Par exemple, le terme « problème » s’est substitué à celui de « question », qui attendait des réponses. Désormais chiffré par des experts, il n’admet qu’une solution et une seule. L’apport des publicitaires consiste en l’inflation de l’hyperbole, la recherche de l’efficacité au dépens de la vraisemblance. L’un des « principaux tours » de la LQR est l’euphémisme, soit par contournement-évitement (partenaires-sociaux, optimisation, restructuration, entrepreneur, …), soit par l’évacuation progressif du sens pour dissimuler un vide (réforme, équitable, crise, les « mots-masques » en post-, offensive,…). L’amplification rhétorique permet de « tirer parti du pouvoir dramatisant de certaines expressions sans aucun risque d’être pris au mot » : mobilisation générale, feuille de route, opération coup de poing,… L’usage de la dénégation sert à prétendre avoir ce qu’on n’a pas » : ressources humaines, dialogue, échange, communication, ensemble, diversité,… « Il entre souvent une part de comique involontaire dans ces efforts de promotion à tout prix. À une époque où l’on compte un nombre inhabituel d’escrocs et de menteurs au plus haut niveau des grandes sociétés, des partis et de l’État, où l’on ne sait plus si le mot affaires a trait aux activités économiques ou aux scandales financiers, les oligarques et leur personnel de haut rang sont présentés dans les médias comme nos élites. » La LQR a une prédilection pour les mots les plus globalisants, immenses chapiteaux dressés dans le champ sémantique et sous lesquels on n’y voit plus rien : totalitarisme, mondialisation,… Ces outils fonctionnent sur la répétition, « l’essorage sémantique » : social et modernité ont ainsi subi un « émiettement du sens » exemplaire.
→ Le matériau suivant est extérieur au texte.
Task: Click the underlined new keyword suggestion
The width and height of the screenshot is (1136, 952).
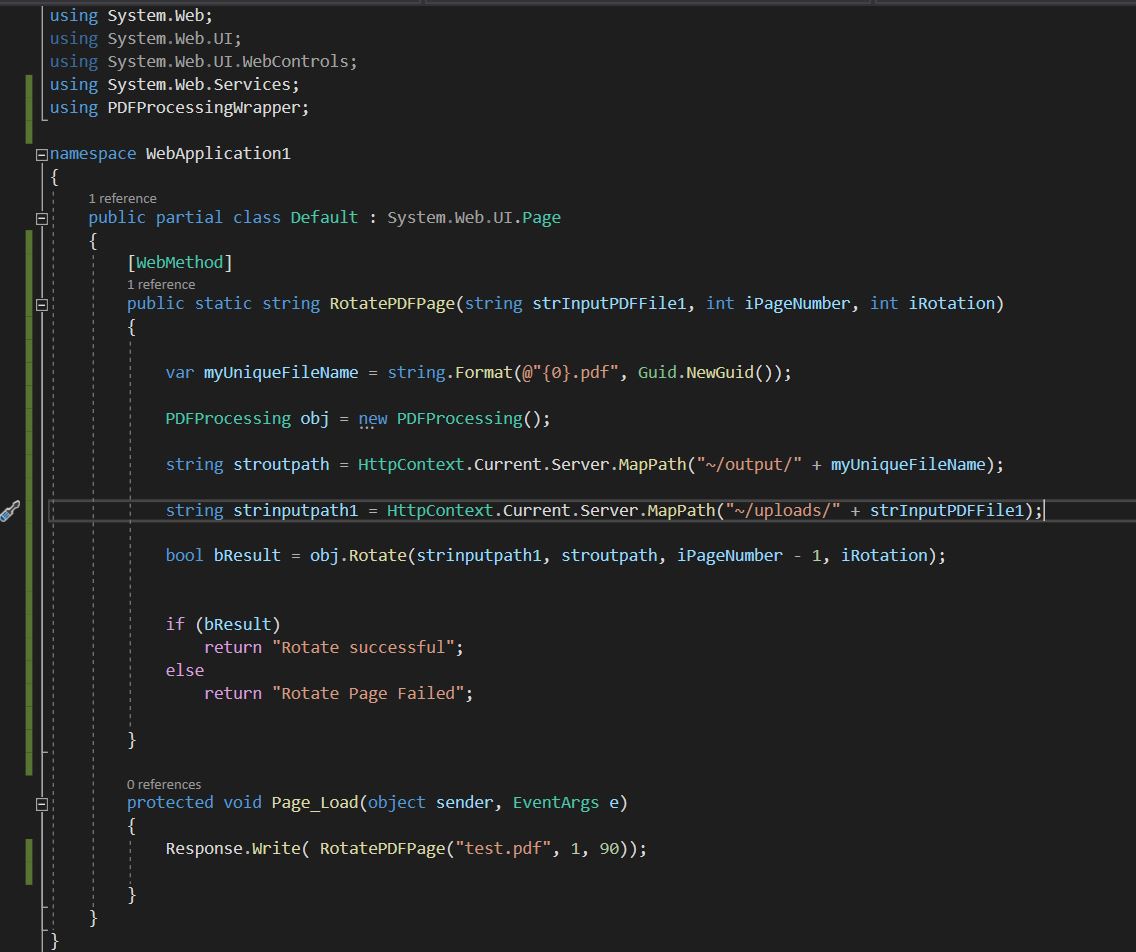Action: pos(373,418)
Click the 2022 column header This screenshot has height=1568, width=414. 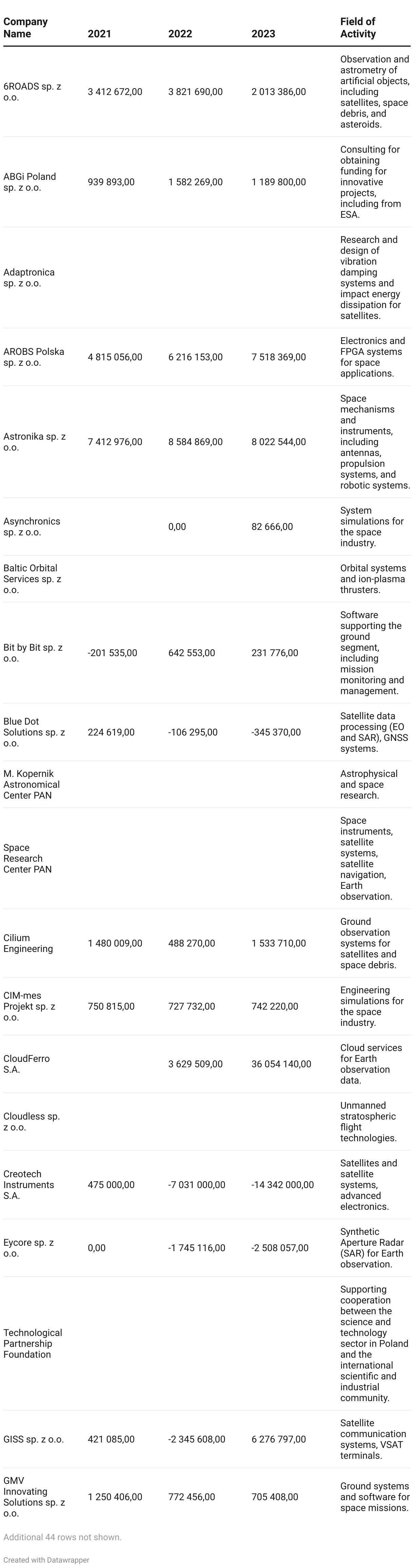pyautogui.click(x=180, y=34)
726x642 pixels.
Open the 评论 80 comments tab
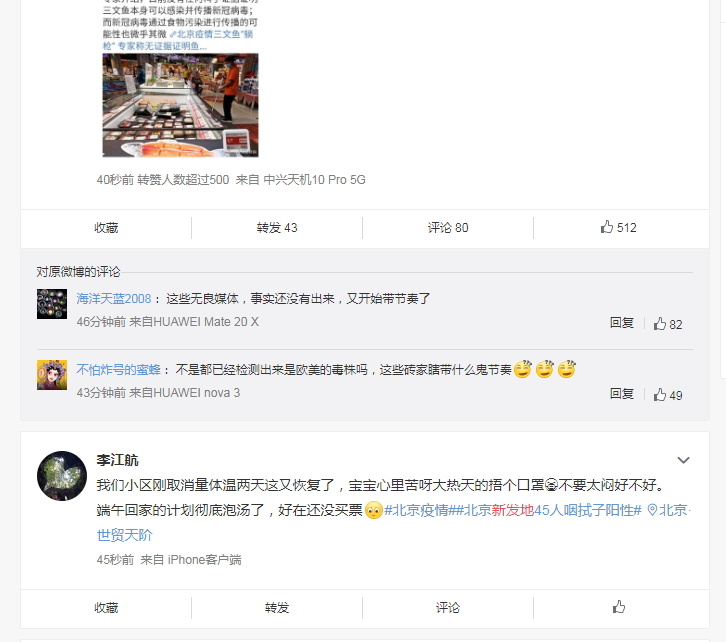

La LQR exalte tout autant la démocratie parlementaire que la société civile, sans se soucier de cette contradiction, les valeurs universelles dont la France est supposée porteuse, catalogue vertueux dont les éléments sont recyclés à l’infini, au fil des discours qu’Éric Hazan ne manque pas de citer en guise d’illustration, comme pour chacun des termes explorés. La France est aussi qualifiée, de façon récurrentes, de pays des Droits de l’homme et de terre d’accueil, alors même qu’elle ne le fut qu’à des moments historiques très courts : quelques mois pendant la Révolution et quelques semaines pendant la Commune de Paris. Quant à la formule « devoir de mémoire », elle correspond à une « forme de négationnisme », injonction à ne pas oublier nos malheurs tout en imposant le silence sur nos propres forfaits.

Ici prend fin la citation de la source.